The front door was open and we entered the large front room where we were met by a bright-eyed boy slightly younger than Hamid.

"My brother, Dede," explained Hamid.

Grandmother appeared. She looked small, grey, weary and disappointed with life. For the lost boy there was neither hug nor warm smile of greeting. We were invited to sit down on a well-worn settee next a dusty pot plant. Hamid muttered a few words to his grandmother and then there was a moment of silence.

"I found Hamid in Pasar Mayestic," I said, by way of explanation.

"He runs away sometimes," said grandmother in a tired voice. "He doesn’t always attend school."

"Maybe the school’s not very good," I said.

"Hamid is not bright," said granny, putting her hand to her head, as if to suggest Hamid had something missing up top.

"What about his brother Dede? Does he like school?" I asked.

"Dede’s clever. He can speak English," said grandmother.

"I learnt English from watching TV," explained Dede, beaming.

"You know Hamid’s mother has remarried?" said grandmother. "She’s married a minibus driver. They’re both alcoholics and he takes drugs." Granny spoke softly and bitterly.

I let the information sink in. I guessed that granny had written off Hamid’s mother and new father as useless cases. I guessed she was not happy at having Hamid dumped on her.

"Is Hamid’s mother your daughter?" I asked.

"No. She’s my daughter-in-law. She was married to my late son," said granny.

"Hamid said your son was murdered," I said.

"That’s right," said granny, turning white.

"Where do Hamid’s parents live?" I asked.

"Ten minutes from here," said grandmother. "Do you want to meet them?"

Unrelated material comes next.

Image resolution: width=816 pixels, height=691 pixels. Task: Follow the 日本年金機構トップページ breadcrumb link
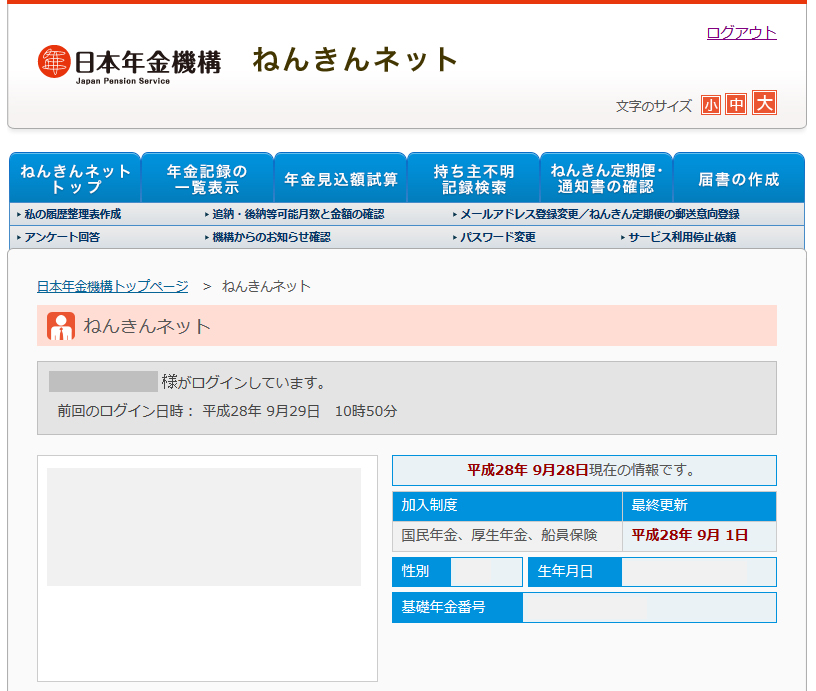coord(112,286)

"That would be nice," I said.

Hamid and I hopped into my van and were driven along a bumpy path to an estate built for the much less affluent, a place of litter, graffiti, tall weeds and stray dogs. Hamid’s mum’s home was a simple and basic concrete structure. The front door was open and we entered a room with little in the way of furniture; I was introduced to a relaxed looking mum and dad.

The couple were in their early thirties, thin, and poorly dressed but showed no obvious signs of drink or drugs. Again, as on our arrival at Granny’s house, there were no hugs for worried looking Hamid. Mum brought me a glass of water. Like her husband, she seemed friendly and polite, but why had she not put her arms around her son, or given him some sign of welcome? Why had she not started questioning Hamid about his absence and his return?

"Hamid said he wanted to come to visit granny," I said, breaking a long moment of silence. "I wondered why he doesn’t live with you here." I smiled, to compensate for my bluntness.

"He truants," she said, by way of explanation. "He’s not good at school." She smiled.

"He seems quite bright," I said.

"Not like his brother," she said.

After we had chatted about trivialities for a few minutes, Hamid’s father decided to go outside to have a smoke with his friends, and then Hamid’s mother decided to go off and clean the kitchen. What was I to make of these two parents? They reminded me of certain of the nurses in one of the hospitals I had visited: self-indulgent, empty-headed, cold-hearted and thick-skinned. I had expected them to kill the fatted calf for the return of the lost child. Instead there was strange indifference.

"Shall we get back to granny?" I asked Hamid.

Hamid nodded and we returned the van. The drive back was in silence. I was feeling uneasy.

"I hope he’s going to stay here," I said to granny, once we had returned to her front room.

She didn’t say anything.

"Are you staying here?" I asked Hamid.

Hamid nodded.

We all shook hands and off I went, leaving behind a tense and angry looking boy.